Task directions
Reproduce the items below, replacing each occurrence of "Image resolution" with "Screen resolution" and keeping everything else identical.

(Dataset items)
##############################

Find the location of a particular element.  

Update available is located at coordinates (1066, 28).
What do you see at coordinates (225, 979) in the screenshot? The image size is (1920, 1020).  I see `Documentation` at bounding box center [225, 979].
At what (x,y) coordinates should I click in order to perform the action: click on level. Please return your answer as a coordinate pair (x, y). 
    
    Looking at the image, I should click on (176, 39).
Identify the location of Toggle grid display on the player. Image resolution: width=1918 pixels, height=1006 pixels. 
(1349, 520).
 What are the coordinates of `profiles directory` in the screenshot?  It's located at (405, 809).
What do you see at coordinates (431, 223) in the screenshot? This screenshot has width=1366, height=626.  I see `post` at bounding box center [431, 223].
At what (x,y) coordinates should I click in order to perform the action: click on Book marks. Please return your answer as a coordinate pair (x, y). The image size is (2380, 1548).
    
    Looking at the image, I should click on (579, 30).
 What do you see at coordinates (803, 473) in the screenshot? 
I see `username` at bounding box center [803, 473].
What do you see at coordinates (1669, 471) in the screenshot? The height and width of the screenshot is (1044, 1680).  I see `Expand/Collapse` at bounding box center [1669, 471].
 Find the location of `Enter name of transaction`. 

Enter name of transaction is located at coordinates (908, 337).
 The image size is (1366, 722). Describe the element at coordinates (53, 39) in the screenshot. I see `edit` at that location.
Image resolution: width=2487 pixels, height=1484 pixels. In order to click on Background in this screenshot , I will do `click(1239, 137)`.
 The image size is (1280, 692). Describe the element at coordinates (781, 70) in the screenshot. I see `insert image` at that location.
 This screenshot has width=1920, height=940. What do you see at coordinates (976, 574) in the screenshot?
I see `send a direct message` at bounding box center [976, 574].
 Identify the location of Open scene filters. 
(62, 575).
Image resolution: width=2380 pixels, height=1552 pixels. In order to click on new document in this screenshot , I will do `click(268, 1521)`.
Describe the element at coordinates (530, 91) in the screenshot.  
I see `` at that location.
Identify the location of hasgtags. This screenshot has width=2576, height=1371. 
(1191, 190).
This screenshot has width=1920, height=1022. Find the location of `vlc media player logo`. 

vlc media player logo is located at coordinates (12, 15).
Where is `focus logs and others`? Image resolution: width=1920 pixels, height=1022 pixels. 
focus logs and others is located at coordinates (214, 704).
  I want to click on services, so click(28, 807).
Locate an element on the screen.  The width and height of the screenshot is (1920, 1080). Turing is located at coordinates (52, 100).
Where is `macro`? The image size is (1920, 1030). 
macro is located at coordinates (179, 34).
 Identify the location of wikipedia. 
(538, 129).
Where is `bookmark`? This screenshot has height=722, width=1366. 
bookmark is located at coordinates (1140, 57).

##############################

Task answer
Find the location of a particular element.  

Update available is located at coordinates (1066, 28).
What do you see at coordinates (225, 979) in the screenshot? The image size is (1920, 1020).  I see `Documentation` at bounding box center [225, 979].
At what (x,y) coordinates should I click in order to perform the action: click on level. Please return your answer as a coordinate pair (x, y). 
    
    Looking at the image, I should click on (176, 39).
Identify the location of Toggle grid display on the player. Screen resolution: width=1918 pixels, height=1006 pixels. 
(1349, 520).
 What are the coordinates of `profiles directory` in the screenshot?  It's located at (405, 809).
What do you see at coordinates (431, 223) in the screenshot? This screenshot has width=1366, height=626.  I see `post` at bounding box center [431, 223].
At what (x,y) coordinates should I click in order to perform the action: click on Book marks. Please return your answer as a coordinate pair (x, y). The image size is (2380, 1548).
    
    Looking at the image, I should click on (579, 30).
 What do you see at coordinates (803, 473) in the screenshot? 
I see `username` at bounding box center [803, 473].
What do you see at coordinates (1669, 471) in the screenshot? The height and width of the screenshot is (1044, 1680).  I see `Expand/Collapse` at bounding box center [1669, 471].
 Find the location of `Enter name of transaction`. 

Enter name of transaction is located at coordinates (908, 337).
 The image size is (1366, 722). Describe the element at coordinates (53, 39) in the screenshot. I see `edit` at that location.
Screen resolution: width=2487 pixels, height=1484 pixels. In order to click on Background in this screenshot , I will do `click(1239, 137)`.
 The image size is (1280, 692). Describe the element at coordinates (781, 70) in the screenshot. I see `insert image` at that location.
 This screenshot has width=1920, height=940. What do you see at coordinates (976, 574) in the screenshot?
I see `send a direct message` at bounding box center [976, 574].
 Identify the location of Open scene filters. 
(62, 575).
Screen resolution: width=2380 pixels, height=1552 pixels. In order to click on new document in this screenshot , I will do `click(268, 1521)`.
Describe the element at coordinates (530, 91) in the screenshot.  
I see `` at that location.
Identify the location of hasgtags. This screenshot has width=2576, height=1371. 
(1191, 190).
This screenshot has width=1920, height=1022. Find the location of `vlc media player logo`. 

vlc media player logo is located at coordinates (12, 15).
Where is `focus logs and others`? Screen resolution: width=1920 pixels, height=1022 pixels. 
focus logs and others is located at coordinates (214, 704).
  I want to click on services, so click(28, 807).
Locate an element on the screen.  The width and height of the screenshot is (1920, 1080). Turing is located at coordinates (52, 100).
Where is `macro`? The image size is (1920, 1030). 
macro is located at coordinates (179, 34).
 Identify the location of wikipedia. 
(538, 129).
Where is `bookmark`? This screenshot has height=722, width=1366. 
bookmark is located at coordinates (1140, 57).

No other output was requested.